In the USA, recent documented and undocumented immigrants have limited access to health care. Under the Affordable Care Act (ACA), immigrants who are lawfully present in the USA who do not have employer-provided health insurance are able to purchase private health insurance through the government’s marketplaces only after 5 years of residence in the country [12].

The vast majority of undocumented immigrants or those with a legal immigration status but who don’t have health insurance are forced to seek care through emergency rooms, federally qualified health centers (FQHC), and charity-supported free clinics, with the exception of a small number of states that use their own funds to provide Medicaid and Children’s Health Insurance Program (CHIP) coverage.

We interviewed administrative officers at two large primary care organizations that provide medical services in the Washington, DC metropolitan area to a population that is predominantly uninsured or below the federal poverty line. Combined, these two organizations provide over 70,000 patient visits per year. Eighty percent of these services are delivered to uninsured individuals of Hispanic origin.

In 2014, the smaller of these two organizations provided medical care worth 4.7 million US dollars to individuals who were unable to pay for medical services.

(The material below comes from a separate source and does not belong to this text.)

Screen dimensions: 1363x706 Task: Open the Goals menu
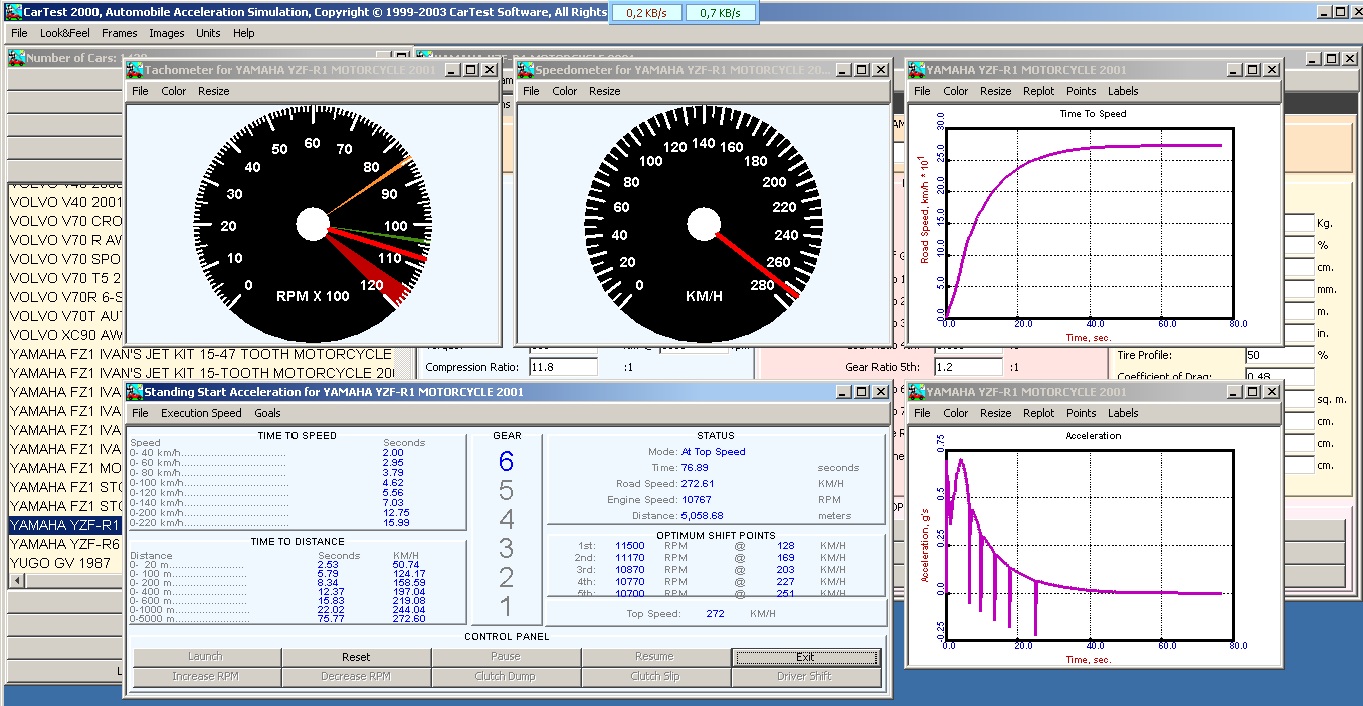(267, 413)
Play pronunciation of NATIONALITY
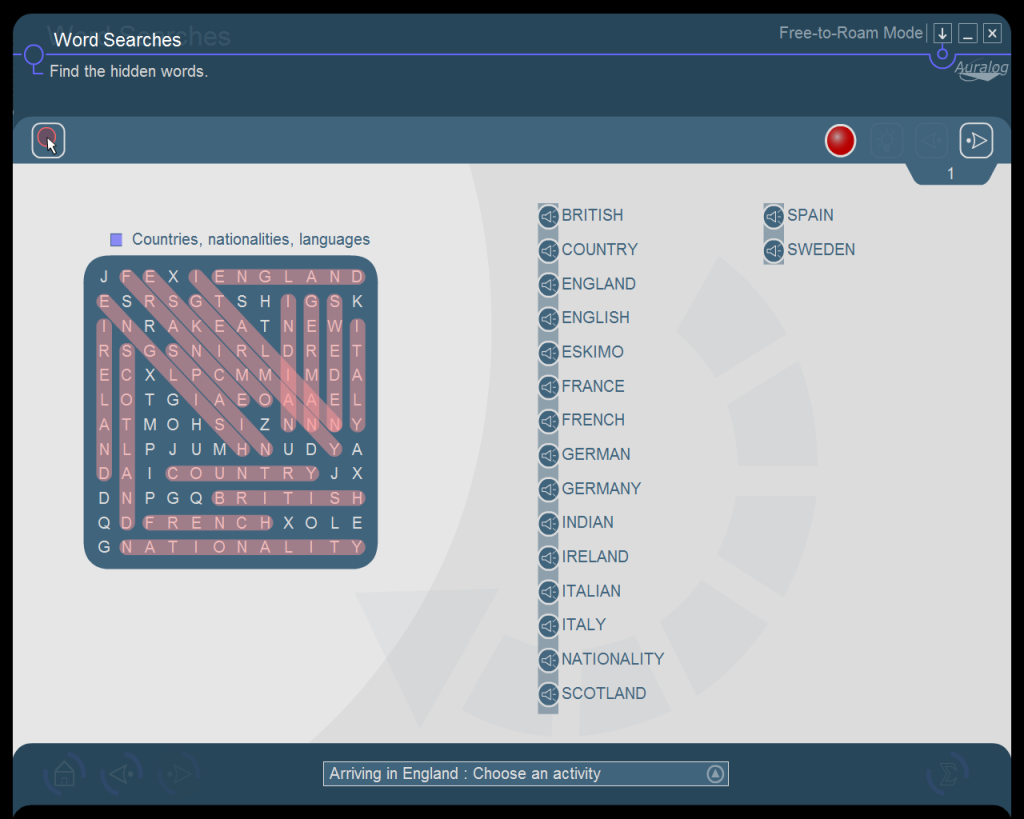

Maria Gomez, the president and CEO of Mary’s Center, a FQHC in Washington, DC stressed that these clinics deliver much-needed primary care in response to top medical concerns in the adult and pediatric populations they serve. Services focus on frequently observed conditions such as obesity, hypertension, diabetes, prenatal care, and several common pediatric concerns. However, these two healthcare organizations stated that they are not able to offer routine parasitological screening to their patients due to the high cost of laboratory tests. One clinic admitted that specific parasitological training would be beneficial to increase awareness in their team of primary care practitioners (doctors and nurses). Unfortunately, S. stercoralis infection can have fairly unspecific symptoms and practitioners may not consider this presumptive diagnosis initially.

Conclusion

Our current understanding of S. stercoralis infection prevalence rates in Latin American immigrants in the USA is affected by the following factors:

  1. 1.

    Lack of standardized prevalence data available from countries in the Latin American region

  2. 2.

    Very limited number of studies documenting S. stercoralis prevalence rates in Latin American immigrants living in the USA

  3. 3.

    Limited healthcare accessibility for immigrants: generally limited to primary care, which may be affected by cost restrictions on diagnostic services for gastrointestinal parasitic infections

Given the current global landscape, it is critical that we are prepared to identify and treat patients with neglected parasitic infections (NPI) coming to the USA from different parts of the world. We should consider the systematic screening of parasitic diseases by immigration authorities at borders and community-based screening in areas with high immigrant density. For clinics that are already providing health care to vulnerable populations, additional funding is needed to cope with an increased number of patients and complexity of services.